The data —
──────
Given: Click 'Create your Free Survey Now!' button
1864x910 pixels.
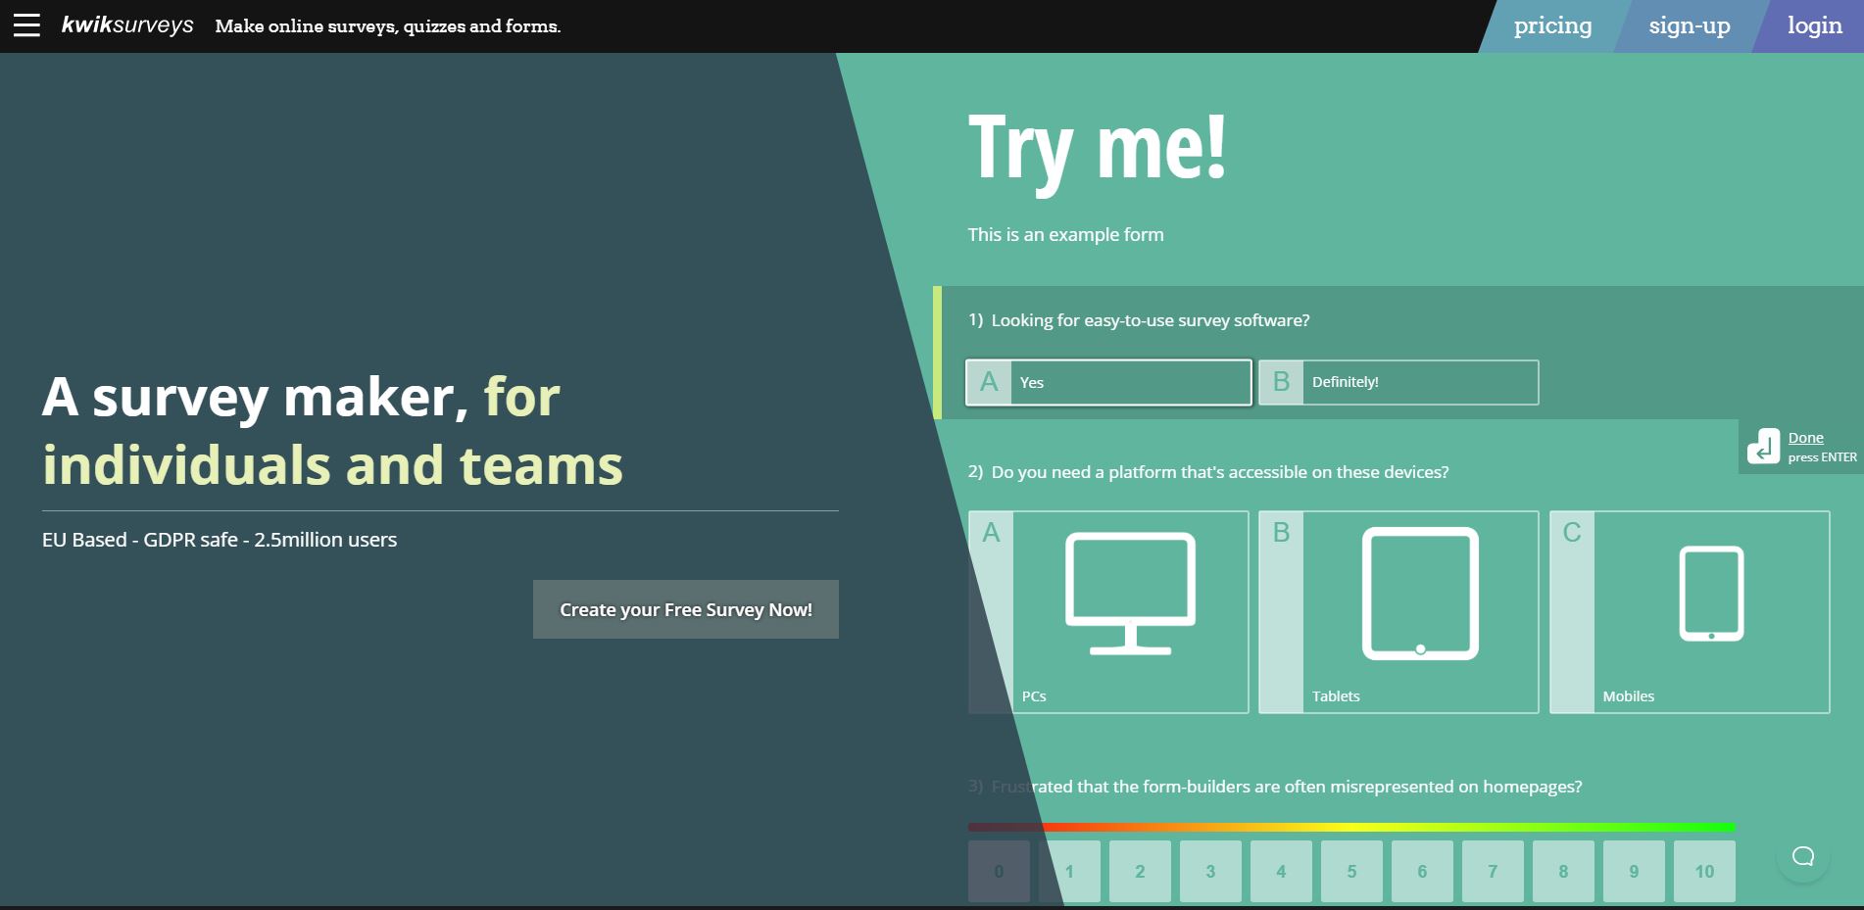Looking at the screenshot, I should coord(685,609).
──────
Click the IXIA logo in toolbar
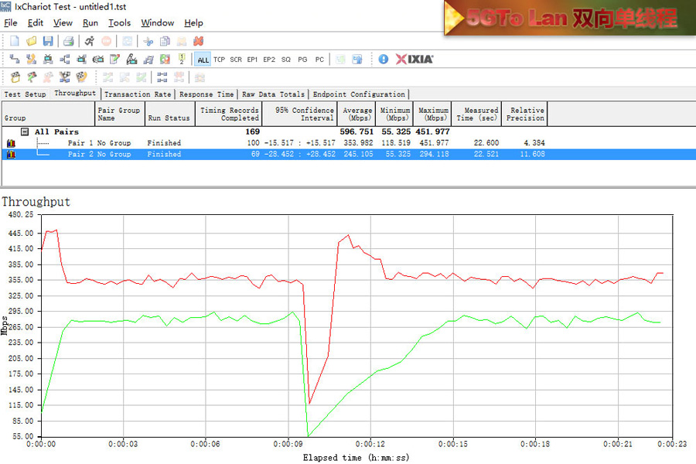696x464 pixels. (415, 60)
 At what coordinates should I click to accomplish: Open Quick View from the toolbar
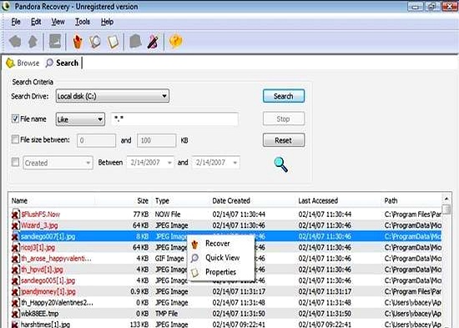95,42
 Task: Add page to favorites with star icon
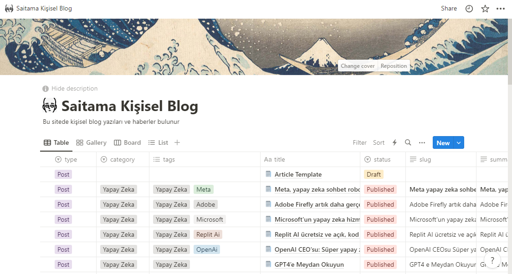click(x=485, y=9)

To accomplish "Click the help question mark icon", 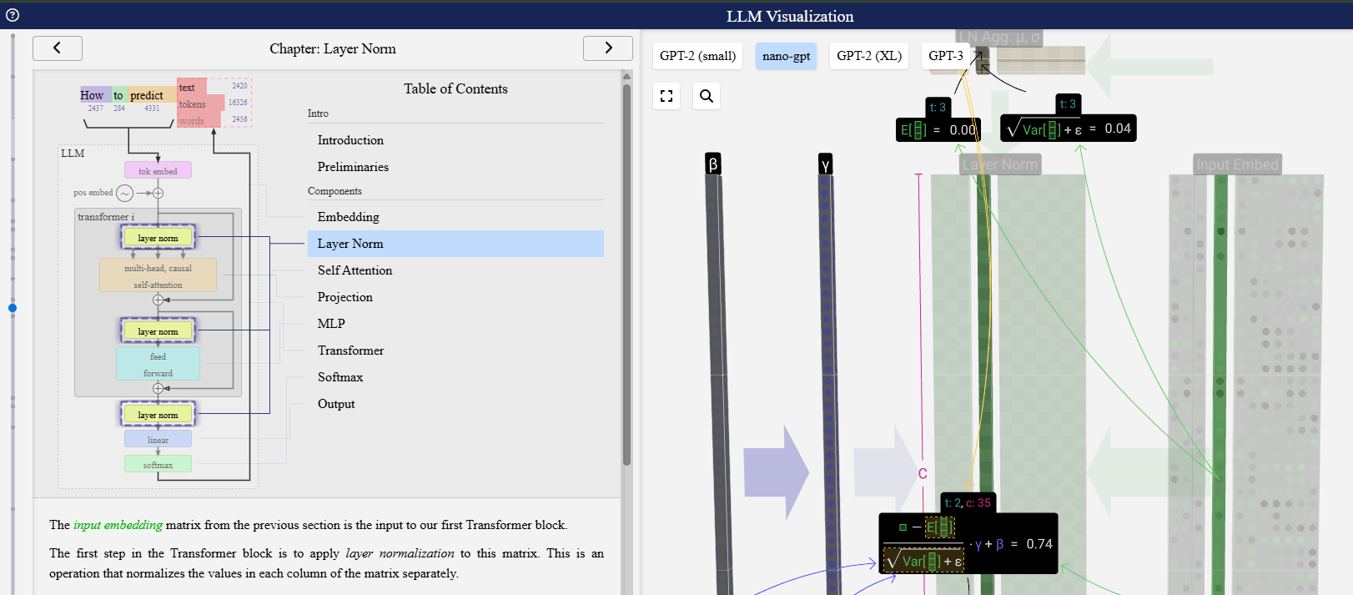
──────
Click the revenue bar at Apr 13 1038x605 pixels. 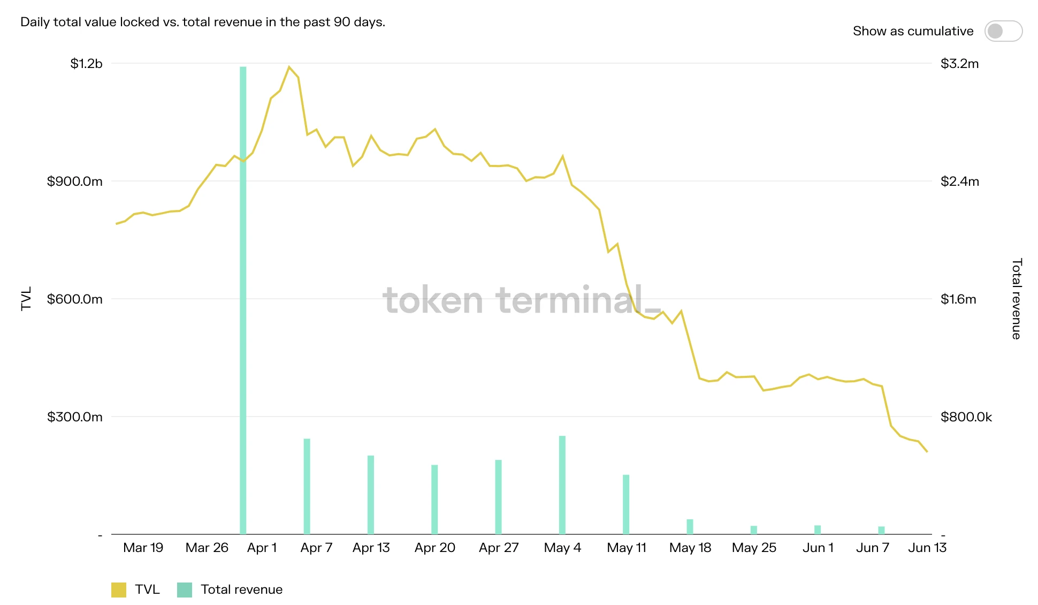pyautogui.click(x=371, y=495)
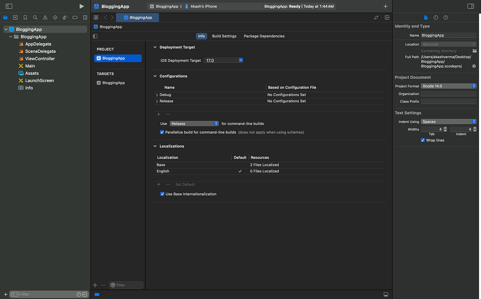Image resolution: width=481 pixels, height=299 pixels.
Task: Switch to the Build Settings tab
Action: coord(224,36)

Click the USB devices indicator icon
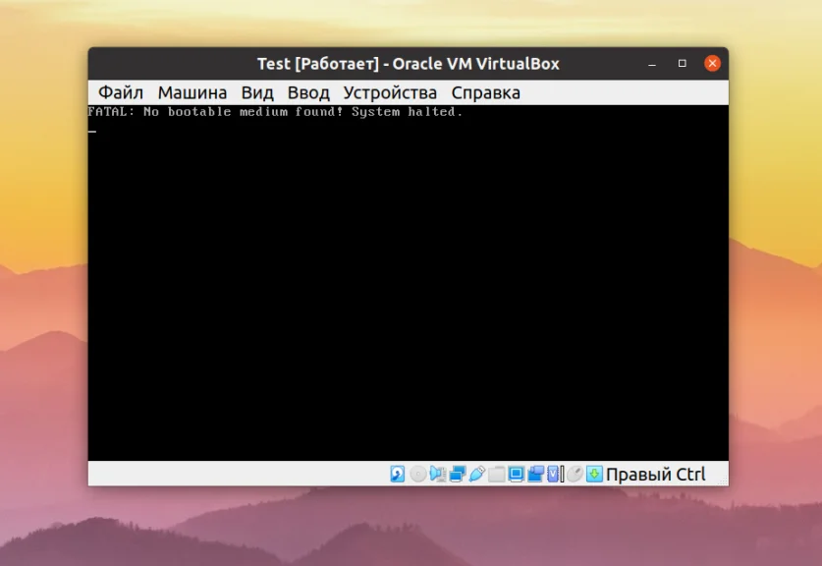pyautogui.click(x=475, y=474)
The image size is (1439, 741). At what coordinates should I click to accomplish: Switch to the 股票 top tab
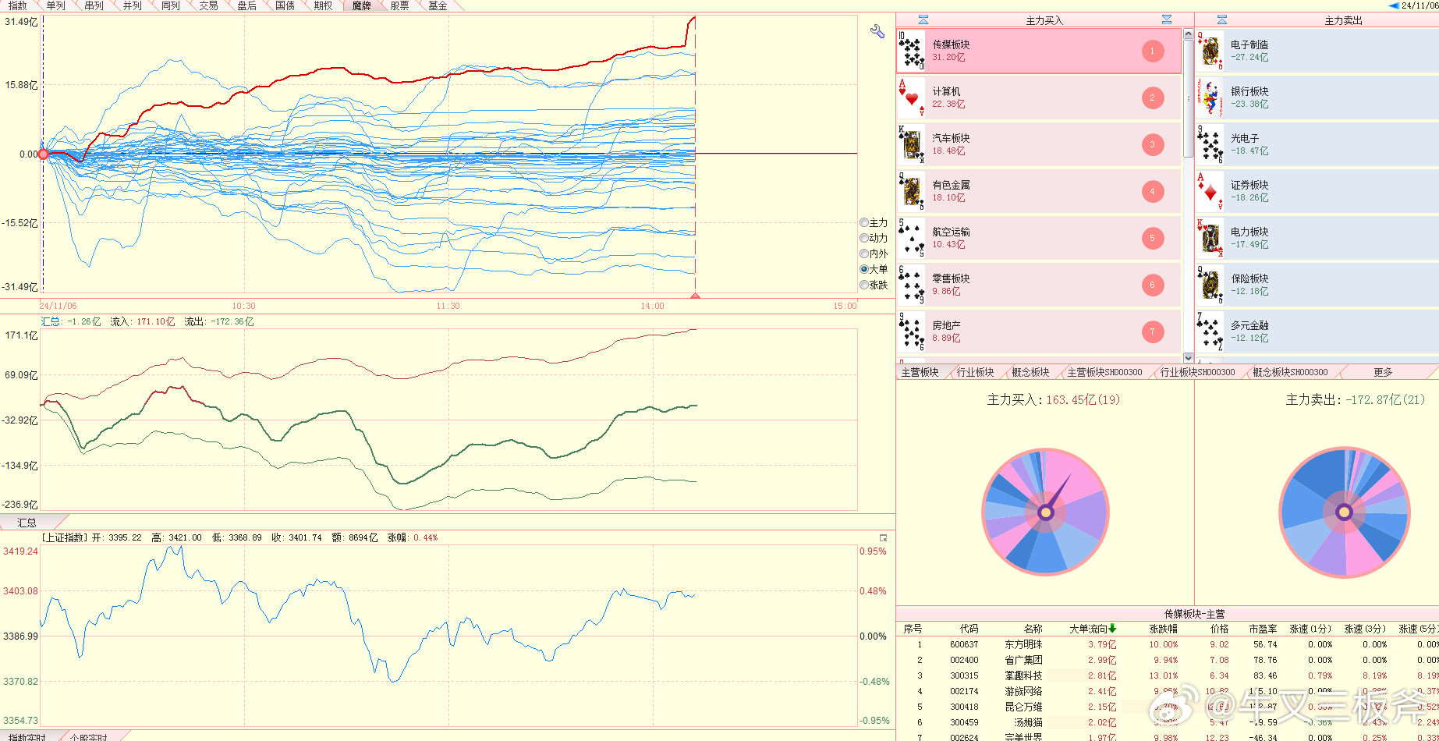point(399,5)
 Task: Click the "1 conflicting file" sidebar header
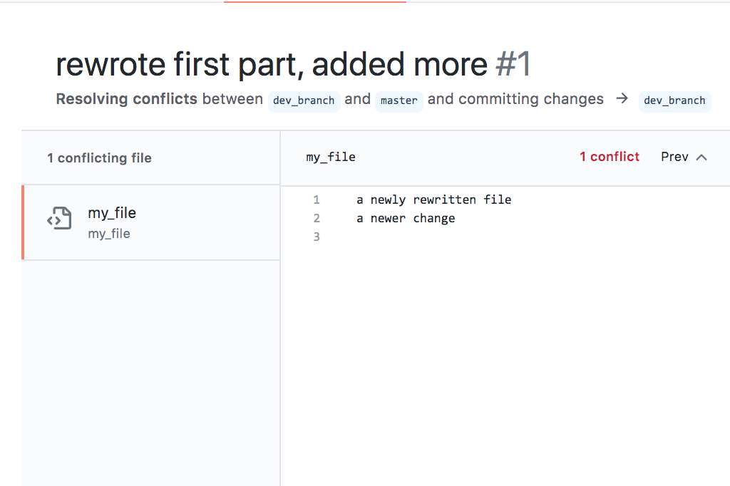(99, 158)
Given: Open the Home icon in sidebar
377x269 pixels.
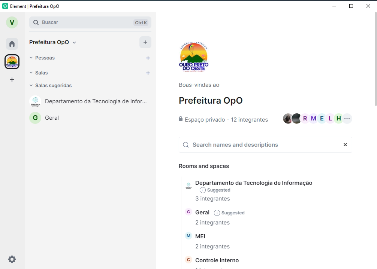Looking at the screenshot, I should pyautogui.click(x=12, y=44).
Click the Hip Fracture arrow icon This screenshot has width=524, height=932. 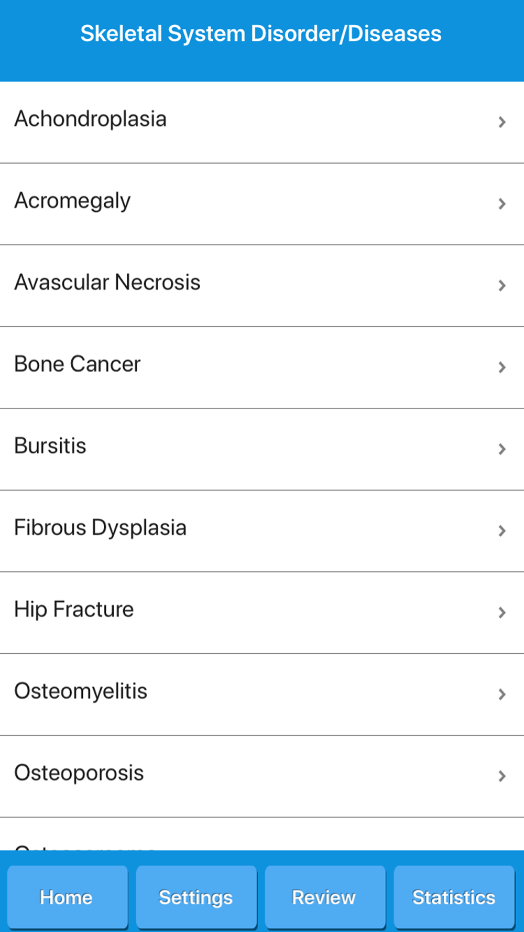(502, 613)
──────
What the task requires —
Scan the entries above for the string "Given", and copy every line where it turns up.

Your solution —
Given: Click 'Create your Free Survey Now!' button
Given: Open the Home icon in sidebar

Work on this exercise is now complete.